**Exercise objective:** What needs transcribing is the line with "Image resolution: width=1554" and every line after it to the end of the records, exactly and alone, with no pictures.
─── Input data
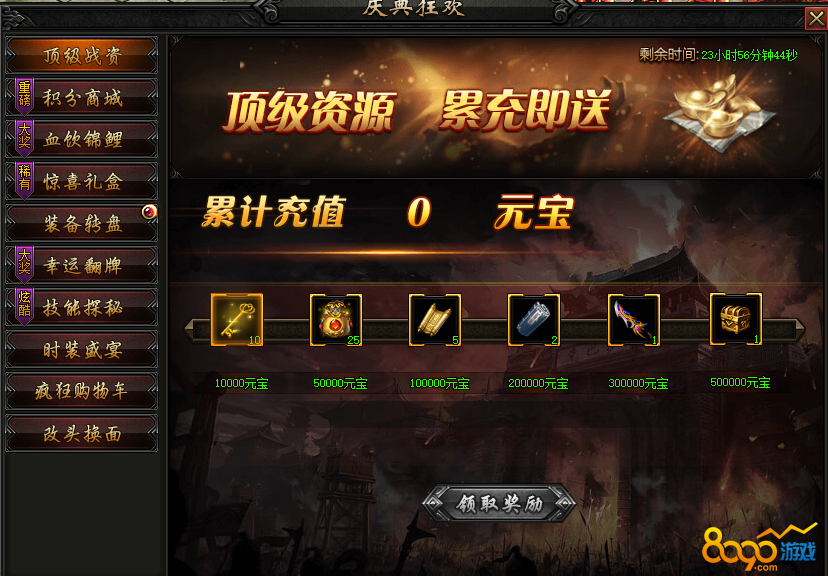The width and height of the screenshot is (828, 576).
Task: Open the 改头换面 tab
Action: tap(82, 433)
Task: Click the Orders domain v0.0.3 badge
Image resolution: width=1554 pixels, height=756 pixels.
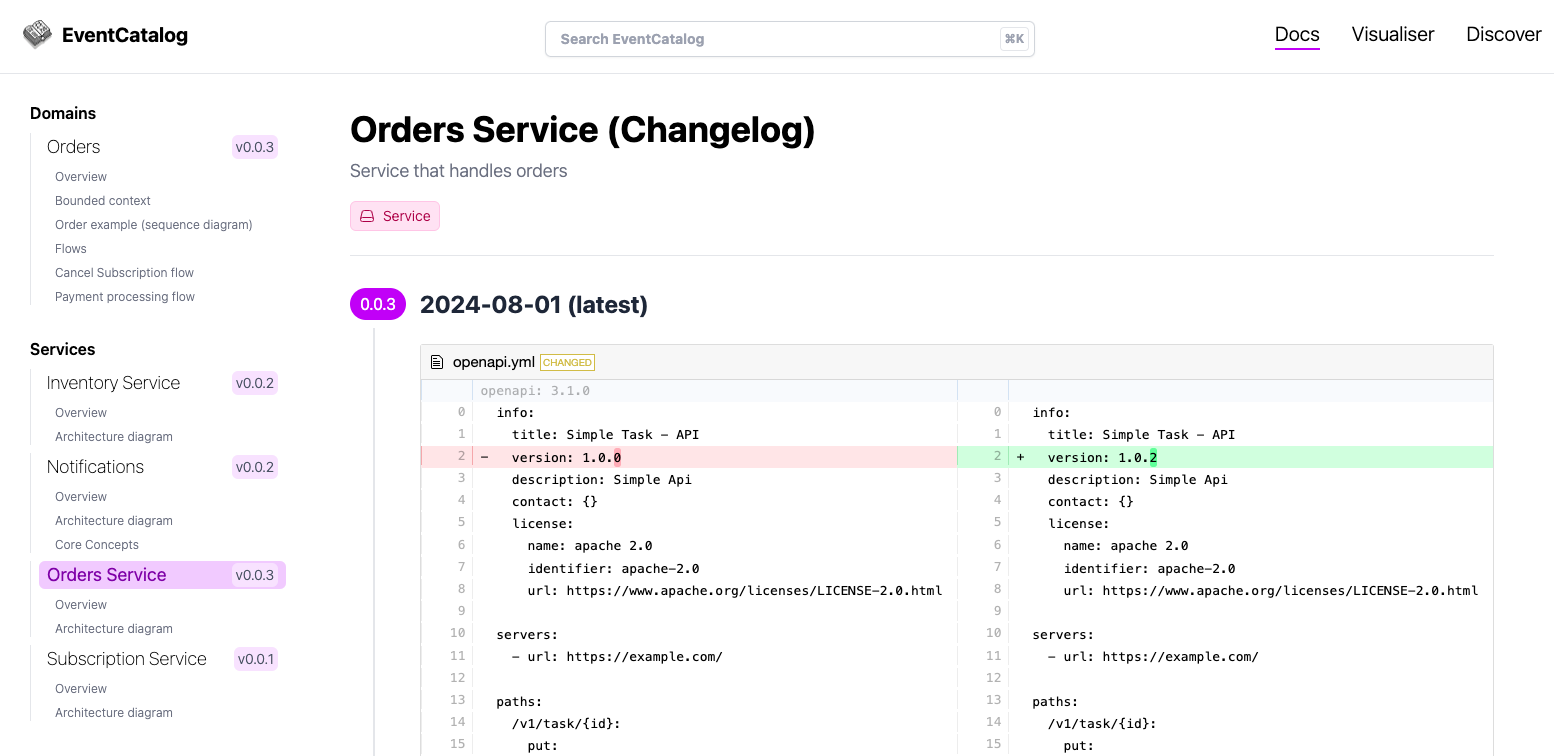Action: point(254,147)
──────
**Finished task:**
Image resolution: width=1554 pixels, height=756 pixels.
Action: point(254,147)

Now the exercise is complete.